Voor zaaizaad en pootgoed zijn de gevolgen beperkt. Er kom een nieuw format voor het plantenpaspoort en voor de landbouwgewassen blijft dit plantenpaspoort gecombineerd met het NAK-certificaat. Op het NAK-certificaat moet linksboven de EU-vlag en daarnaast de term “Plant Passport” worden vermeld. De rest van de inhoud blijft gelijk.

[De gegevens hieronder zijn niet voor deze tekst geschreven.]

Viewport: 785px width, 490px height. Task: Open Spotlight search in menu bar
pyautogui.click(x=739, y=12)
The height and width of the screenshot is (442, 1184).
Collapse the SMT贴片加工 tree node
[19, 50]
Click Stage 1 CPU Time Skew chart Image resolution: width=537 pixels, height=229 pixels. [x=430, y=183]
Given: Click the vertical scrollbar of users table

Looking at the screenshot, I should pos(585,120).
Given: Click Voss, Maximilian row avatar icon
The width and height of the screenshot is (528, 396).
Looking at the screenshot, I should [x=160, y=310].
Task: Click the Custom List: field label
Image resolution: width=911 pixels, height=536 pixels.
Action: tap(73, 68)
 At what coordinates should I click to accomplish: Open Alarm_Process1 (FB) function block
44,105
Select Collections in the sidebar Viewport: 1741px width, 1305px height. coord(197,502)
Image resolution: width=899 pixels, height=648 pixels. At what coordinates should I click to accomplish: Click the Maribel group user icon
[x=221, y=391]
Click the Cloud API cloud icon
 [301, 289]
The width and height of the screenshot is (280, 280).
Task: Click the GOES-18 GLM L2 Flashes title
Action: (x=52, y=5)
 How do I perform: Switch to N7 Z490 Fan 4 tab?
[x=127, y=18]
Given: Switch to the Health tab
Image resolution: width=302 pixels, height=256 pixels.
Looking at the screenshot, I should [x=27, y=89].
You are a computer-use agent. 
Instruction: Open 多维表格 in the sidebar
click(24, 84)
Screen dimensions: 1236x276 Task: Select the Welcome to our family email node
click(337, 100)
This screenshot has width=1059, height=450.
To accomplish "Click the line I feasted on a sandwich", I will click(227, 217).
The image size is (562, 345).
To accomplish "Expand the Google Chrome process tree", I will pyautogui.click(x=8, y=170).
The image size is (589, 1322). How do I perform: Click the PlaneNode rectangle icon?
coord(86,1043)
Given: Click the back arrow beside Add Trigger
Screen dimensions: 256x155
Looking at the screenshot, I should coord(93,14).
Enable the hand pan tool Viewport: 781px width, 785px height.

Concept nieuwe format plantenpaspoort/NAK-certificaat

Ontwikkelingen 2018 – strategische hoofdlijnen

In de komende jaren zal de NAK de in 2018 bevestigde strategische hoofdlijnen verder vormgeven. Deze hoofdlijnen zijn:

  • De NAK streeft optimale inzet na van up-to-date digitale middelen bij haar bedrijfsvoering en dienstverlening.
  •  De NAK wil continu innoveren in de manier waarop keuringen en analyses worden uitgevoerd, o.a. DNA-technologie, Big Data en robotica.
  •  De NAK streeft continue verbetering na van haar dienstverlening en efficiëntie.
  •  De NAK wil – mede op basis van de keuringsgegevens die de NAK verzamelt – kennis ontwikkelen ten dienste van de sector.
  •  De NAK streeft een risicogerichte benadering na bij haar keuringen en analyses.
  •  De NAK wil onder veranderende omstandigheden kwaliteit en onafhankelijkheid borgen o.a. door in de buitendienst intensiever met clusters te werken.
  •  De NAK ondersteunt LNV en NVWA, nationaal en internationaal, bij de ontwikkeling van beleid.